### Extracted text
-- begin --
# Machine knitting - tuck stitch problems



## Mrsh (Feb 21, 2014)

Hi everyone, I'm a newbie here and so glad to have found this site! I've recently returned to machine knitting and am enjoying relearning the process! I have bought a Brother 891 and 850 ribber which I haven't used before and am having a few problems with tuck stitch. When both tuck stitch buttons are pushed in the machine is not selecting the pattern needles on the left side of machine. Also similar problem with single motif, it misses out a main colour on alternate rows and it looks stripes. However the same pattern works fine if I knit it all the way across in fairisle. Any suggestions as what's wrong would be greatly appreciated!


----------



## sandra7 (Dec 6, 2012)

Well done on getting your knitting machine going again, I have got a Toyota with ribber and not used it for years, I keep saying one of these days I will.


----------



## EllieC (Apr 10, 2013)

Hi Mrsh, I saw your problem with tuck stitch, I had a similar one when I first got my Brother 830, problem continued until I realised I was not taking the carriage completely past the last needle on the left before returning to the right and the needles were not being selected properly. Your problem might just be this simple. It didn't come to light till I wanted to bring the last needle on each side to non-working position to give a neater edge for sewing up.


----------



## ramdoupri (Dec 22, 2012)

You might need a good carriage cleaning making sure all the levers move. Mine did that and one one of the little levers was stuck.


----------



## Mrsh (Feb 21, 2014)

Hi Sandra, thanks for your reply, do hope that you've been inspired by this site to start machine knitting again.
-- end --
### Directive A
In the machine knitting thread, transcribe the passage starting at "## EllieC (Apr" and ending at "(Dec 22, 2012)".
### Directive B
In the machine knitting thread, what had become stuck on ramdoupri's carriage?

Pointing records for text and elements
-- begin --
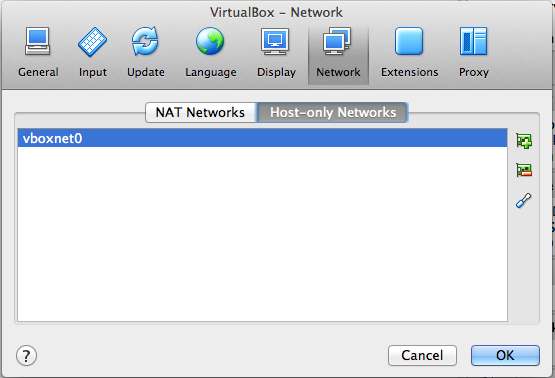This screenshot has height=378, width=555.
Task: Switch to the Host-only Networks tab
Action: click(x=333, y=113)
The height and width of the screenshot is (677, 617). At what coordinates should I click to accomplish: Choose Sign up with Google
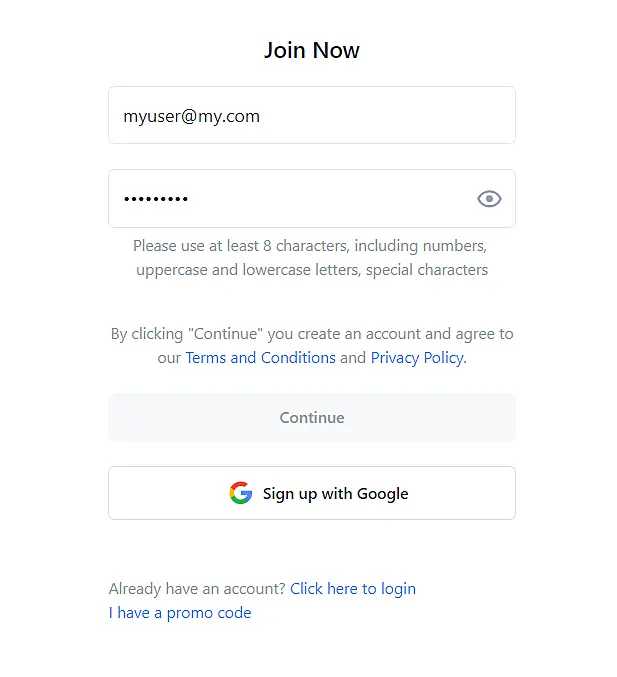click(311, 493)
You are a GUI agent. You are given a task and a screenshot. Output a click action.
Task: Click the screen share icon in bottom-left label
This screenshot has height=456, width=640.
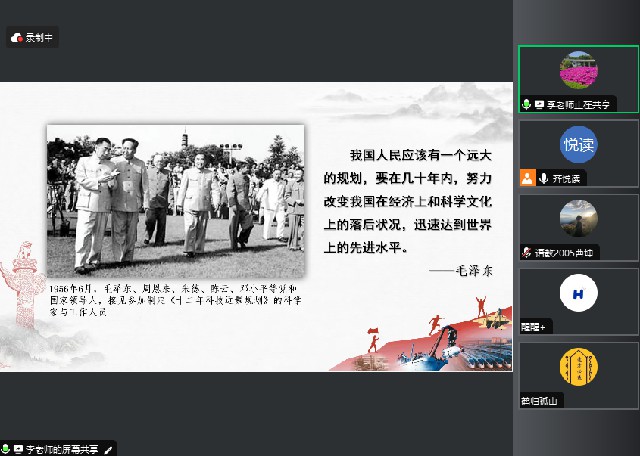[19, 449]
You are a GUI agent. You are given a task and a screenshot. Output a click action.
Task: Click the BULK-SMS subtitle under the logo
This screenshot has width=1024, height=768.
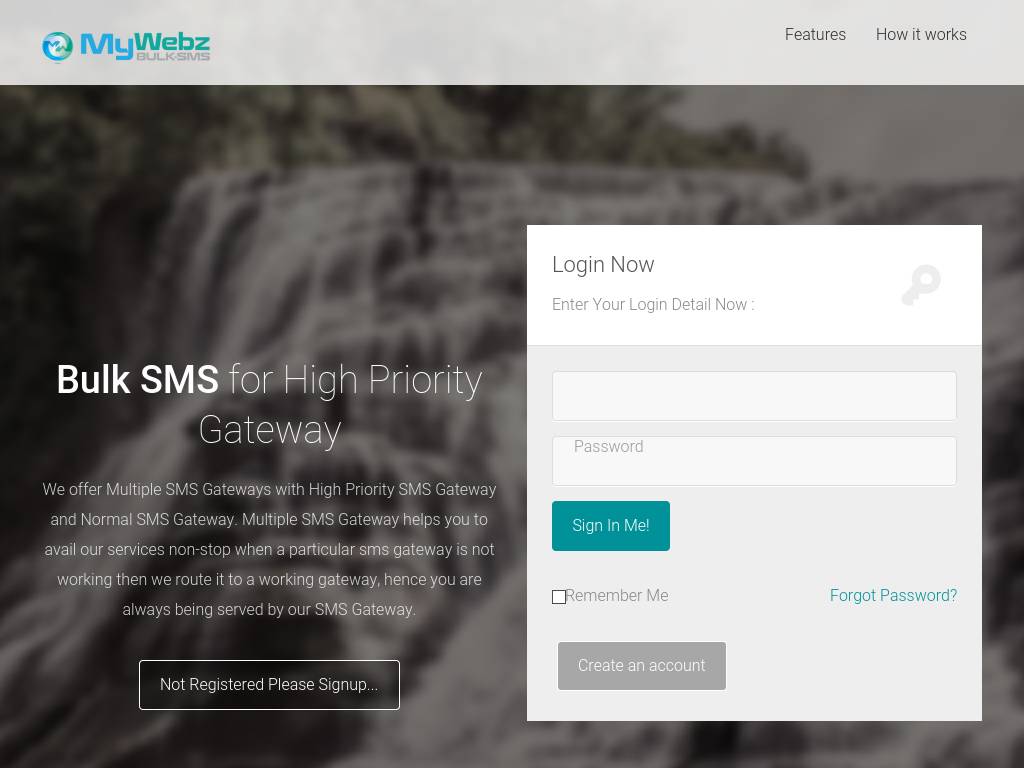tap(173, 57)
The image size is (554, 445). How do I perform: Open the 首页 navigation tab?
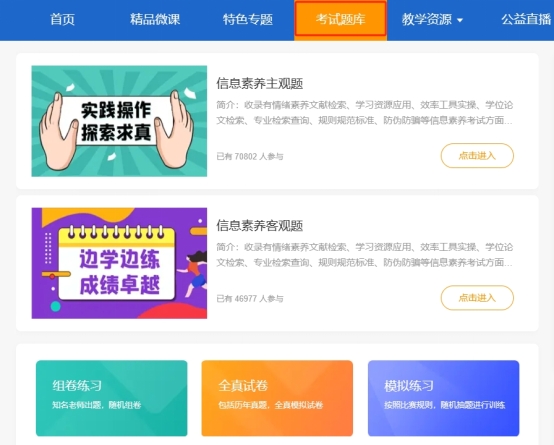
-- end --
### Full response A
## EllieC (Apr 10, 2013)

Hi Mrsh, I saw your problem with tuck stitch, I had a similar one when I first got my Brother 830, problem continued until I realised I was not taking the carriage completely past the last needle on the left before returning to the right and the needles were not being selected properly. Your problem might just be this simple. It didn't come to light till I wanted to bring the last needle on each side to non-working position to give a neater edge for sewing up.


----------



## ramdoupri (Dec 22, 2012)

### Full response B
One of the little levers.